Dwight turned north at the next crossroads, which would head us back toward Dobbs. He finished off his coffee and set the cup in a holder between us. “Just think about this a minute: if the killer’s someone Janie knew, it might make him more nervous to have you out poking around than if it was a stranger.”

I heard concern in his voice. “Hey, you really are worried about me, aren’t you?”

“Not me.” As the road teed into North Twelfth Street, he gave me a mocking smile. “You’re not my little baby girl to worry about.”

“Oh, shit!”

I might have known though. Stupid of me to think I could take a stroll through woods less than a mile from my home-place as the crow flies (or a blabbermouth walks) and not have Daddy know. “Look, would you please make it clear to him that it really was Denn McCloy out there banging away at Michael?”

“If you say so.”

He turned up the radio to catch a code directed at someone patrolling a few miles south. Nothing urgent. We rode in silence till he coasted to a stop in front of my office door.

“How serious do you think Sheriff Poole and I ought to take what happened?” he asked as I reached for the door handle.

I shrugged. “ ’Bout like you’d take any domestic disturbance. Michael’s not one to talk about his feelings and Denn’s only too willing to talk about his. I’ve heard Michael goes over to Durham more than he used to, though. Without Denn.”

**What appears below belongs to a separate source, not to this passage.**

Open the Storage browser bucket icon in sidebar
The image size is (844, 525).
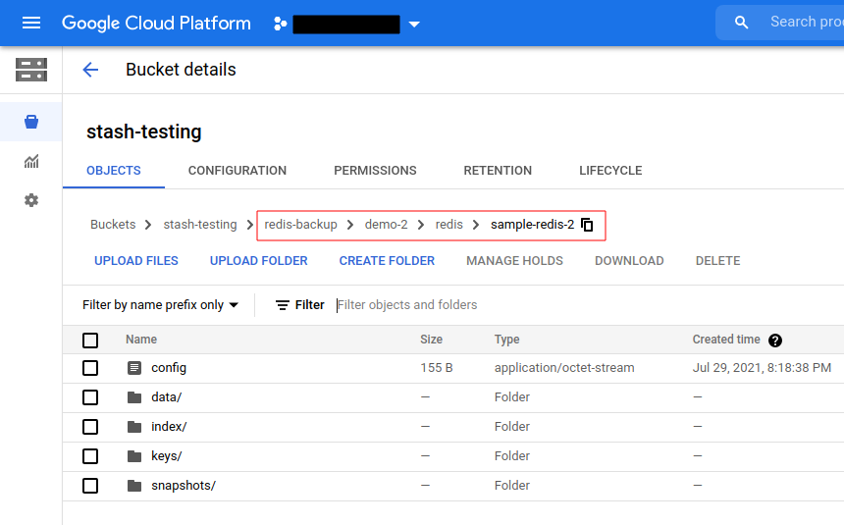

“Yeah. If they were straight, you’d say it’s the seven-year-itch.”

“You might,” I jibed, opening the door. “Everybody else these days calls it male menopause.”

“Just the same,” he said through the lowered window, “I think I’ll ride out there and have a little talk with McCloy. And listen, Deb’rah-if they’re going to keep shooting at each other, would you please try to stay out from between ’em? You get hurt and your daddy’s not going to be very happy with us.”

He drove away, leaving me to wonder if “us” was Bo Poole’s whole sheriff’s department or just Dwight and the boys.

The only time I ever saw Daddy take a switch to the little twins was when I was twelve and they brought me home with a broken arm. It didn’t matter that I’d pestered them to death to let me swing out over the creek on their rope swing. I remember being furious that he whipped them and then even more furious with them because they acted like they deserved it. Even at twelve I knew that such protection somehow diminished me.

Mother was usually my ally, but that time she made me wear dresses till the cast was off.

Tracy Johnson was calling one of my cases just as I slid into court.